→ **PROBLEM**
Beneath this line is the data. Output exactly the lines from the line with "Task: Collapse the" to the line with "The height and width of the screenshot is (666, 980).", both ends included, and nothing more.

(Stored items)
------

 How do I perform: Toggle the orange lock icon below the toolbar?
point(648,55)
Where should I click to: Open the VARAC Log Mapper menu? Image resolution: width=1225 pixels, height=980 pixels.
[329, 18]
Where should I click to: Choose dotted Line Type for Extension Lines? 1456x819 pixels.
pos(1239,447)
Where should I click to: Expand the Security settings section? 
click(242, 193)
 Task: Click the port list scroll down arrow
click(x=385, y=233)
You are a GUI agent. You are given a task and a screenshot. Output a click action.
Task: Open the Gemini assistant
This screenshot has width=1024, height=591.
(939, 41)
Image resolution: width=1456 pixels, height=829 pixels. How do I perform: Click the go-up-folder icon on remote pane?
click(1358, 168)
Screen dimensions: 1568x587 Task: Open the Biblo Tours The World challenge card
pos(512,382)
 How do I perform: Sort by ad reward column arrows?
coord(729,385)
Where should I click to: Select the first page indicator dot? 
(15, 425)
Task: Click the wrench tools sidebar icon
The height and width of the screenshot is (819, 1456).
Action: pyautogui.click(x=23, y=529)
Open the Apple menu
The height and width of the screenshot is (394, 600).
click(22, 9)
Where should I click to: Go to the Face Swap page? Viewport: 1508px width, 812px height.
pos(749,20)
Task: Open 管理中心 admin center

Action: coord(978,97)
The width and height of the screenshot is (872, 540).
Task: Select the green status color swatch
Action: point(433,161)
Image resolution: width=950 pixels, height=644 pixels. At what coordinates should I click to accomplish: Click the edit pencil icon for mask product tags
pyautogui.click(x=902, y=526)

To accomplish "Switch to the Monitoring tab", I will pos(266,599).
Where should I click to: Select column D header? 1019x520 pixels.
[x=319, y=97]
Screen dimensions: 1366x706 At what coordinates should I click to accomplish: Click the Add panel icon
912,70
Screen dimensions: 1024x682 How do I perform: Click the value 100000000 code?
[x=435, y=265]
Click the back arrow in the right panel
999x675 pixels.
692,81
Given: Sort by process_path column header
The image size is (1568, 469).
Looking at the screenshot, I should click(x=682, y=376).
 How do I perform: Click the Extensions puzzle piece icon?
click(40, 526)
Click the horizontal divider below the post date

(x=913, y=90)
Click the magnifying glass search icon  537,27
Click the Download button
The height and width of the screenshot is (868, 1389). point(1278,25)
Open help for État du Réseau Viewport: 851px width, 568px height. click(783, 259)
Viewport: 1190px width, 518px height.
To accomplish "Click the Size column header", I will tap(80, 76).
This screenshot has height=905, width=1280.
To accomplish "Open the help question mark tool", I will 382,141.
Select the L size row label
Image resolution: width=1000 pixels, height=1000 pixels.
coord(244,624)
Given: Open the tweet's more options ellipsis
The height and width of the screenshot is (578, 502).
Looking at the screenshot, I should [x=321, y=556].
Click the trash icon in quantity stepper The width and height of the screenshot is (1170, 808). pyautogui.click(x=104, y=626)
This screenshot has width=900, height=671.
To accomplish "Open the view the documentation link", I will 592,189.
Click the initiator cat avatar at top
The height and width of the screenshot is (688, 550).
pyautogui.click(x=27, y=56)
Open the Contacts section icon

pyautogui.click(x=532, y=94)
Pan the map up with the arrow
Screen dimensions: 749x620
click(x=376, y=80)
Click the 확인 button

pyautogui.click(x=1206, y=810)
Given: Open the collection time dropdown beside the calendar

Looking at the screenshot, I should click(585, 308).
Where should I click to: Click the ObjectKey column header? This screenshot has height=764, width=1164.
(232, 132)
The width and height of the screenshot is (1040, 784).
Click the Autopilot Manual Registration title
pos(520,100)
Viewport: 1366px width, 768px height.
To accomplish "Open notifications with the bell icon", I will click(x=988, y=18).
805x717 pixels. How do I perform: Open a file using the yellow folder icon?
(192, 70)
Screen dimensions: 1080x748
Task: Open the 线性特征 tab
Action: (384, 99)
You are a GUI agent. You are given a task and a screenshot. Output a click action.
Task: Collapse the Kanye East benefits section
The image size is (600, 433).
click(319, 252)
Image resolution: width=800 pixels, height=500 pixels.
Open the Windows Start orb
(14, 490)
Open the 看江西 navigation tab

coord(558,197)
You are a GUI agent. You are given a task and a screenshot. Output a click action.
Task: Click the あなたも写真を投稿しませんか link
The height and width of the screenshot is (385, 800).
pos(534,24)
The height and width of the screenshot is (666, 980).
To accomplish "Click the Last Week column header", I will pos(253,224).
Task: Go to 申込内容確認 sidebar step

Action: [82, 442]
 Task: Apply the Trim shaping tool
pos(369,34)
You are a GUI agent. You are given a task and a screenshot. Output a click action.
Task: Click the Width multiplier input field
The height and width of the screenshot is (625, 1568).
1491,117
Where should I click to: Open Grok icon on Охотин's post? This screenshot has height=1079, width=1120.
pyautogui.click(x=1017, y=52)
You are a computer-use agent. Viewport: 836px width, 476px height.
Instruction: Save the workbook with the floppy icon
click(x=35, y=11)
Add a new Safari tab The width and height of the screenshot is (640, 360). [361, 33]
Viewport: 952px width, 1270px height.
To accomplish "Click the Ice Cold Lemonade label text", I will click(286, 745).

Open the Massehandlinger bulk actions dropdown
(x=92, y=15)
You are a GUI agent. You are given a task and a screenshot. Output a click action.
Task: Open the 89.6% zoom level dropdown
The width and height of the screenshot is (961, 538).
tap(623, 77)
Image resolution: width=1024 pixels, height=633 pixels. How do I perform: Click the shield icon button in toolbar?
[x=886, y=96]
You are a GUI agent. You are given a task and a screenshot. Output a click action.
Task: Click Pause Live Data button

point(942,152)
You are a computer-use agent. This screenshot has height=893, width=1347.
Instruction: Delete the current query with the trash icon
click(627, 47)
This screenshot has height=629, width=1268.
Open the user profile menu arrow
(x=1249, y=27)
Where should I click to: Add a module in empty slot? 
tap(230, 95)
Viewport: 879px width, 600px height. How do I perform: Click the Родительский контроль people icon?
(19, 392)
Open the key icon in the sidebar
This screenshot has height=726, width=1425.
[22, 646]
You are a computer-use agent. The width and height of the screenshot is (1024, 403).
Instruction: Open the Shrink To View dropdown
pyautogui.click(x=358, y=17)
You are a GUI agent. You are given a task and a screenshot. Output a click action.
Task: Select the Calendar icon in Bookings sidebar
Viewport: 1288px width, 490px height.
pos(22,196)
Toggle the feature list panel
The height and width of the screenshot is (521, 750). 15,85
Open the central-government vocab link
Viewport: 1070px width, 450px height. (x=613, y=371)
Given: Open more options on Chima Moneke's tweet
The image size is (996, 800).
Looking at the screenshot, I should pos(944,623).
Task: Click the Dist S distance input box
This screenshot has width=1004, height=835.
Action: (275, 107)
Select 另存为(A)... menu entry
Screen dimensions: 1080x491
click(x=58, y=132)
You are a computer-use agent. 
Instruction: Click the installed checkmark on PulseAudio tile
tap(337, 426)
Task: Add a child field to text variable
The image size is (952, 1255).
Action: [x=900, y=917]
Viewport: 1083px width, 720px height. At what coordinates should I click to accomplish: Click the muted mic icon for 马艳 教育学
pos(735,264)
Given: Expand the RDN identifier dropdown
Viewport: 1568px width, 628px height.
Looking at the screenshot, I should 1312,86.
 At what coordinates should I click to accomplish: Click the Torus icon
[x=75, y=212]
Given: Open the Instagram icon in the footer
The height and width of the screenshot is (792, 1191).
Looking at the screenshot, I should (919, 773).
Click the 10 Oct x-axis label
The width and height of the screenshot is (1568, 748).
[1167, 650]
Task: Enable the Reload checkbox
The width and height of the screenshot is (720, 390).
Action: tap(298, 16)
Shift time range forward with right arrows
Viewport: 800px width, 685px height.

------

→ **ANSWER TO THIS TASK**
Task: Collapse the Kanye East benefits section
The image size is (600, 433).
click(319, 252)
Image resolution: width=800 pixels, height=500 pixels.
Open the Windows Start orb
(14, 490)
Open the 看江西 navigation tab

coord(558,197)
You are a GUI agent. You are given a task and a screenshot. Output a click action.
Task: Click the あなたも写真を投稿しませんか link
The height and width of the screenshot is (385, 800).
pos(534,24)
The height and width of the screenshot is (666, 980).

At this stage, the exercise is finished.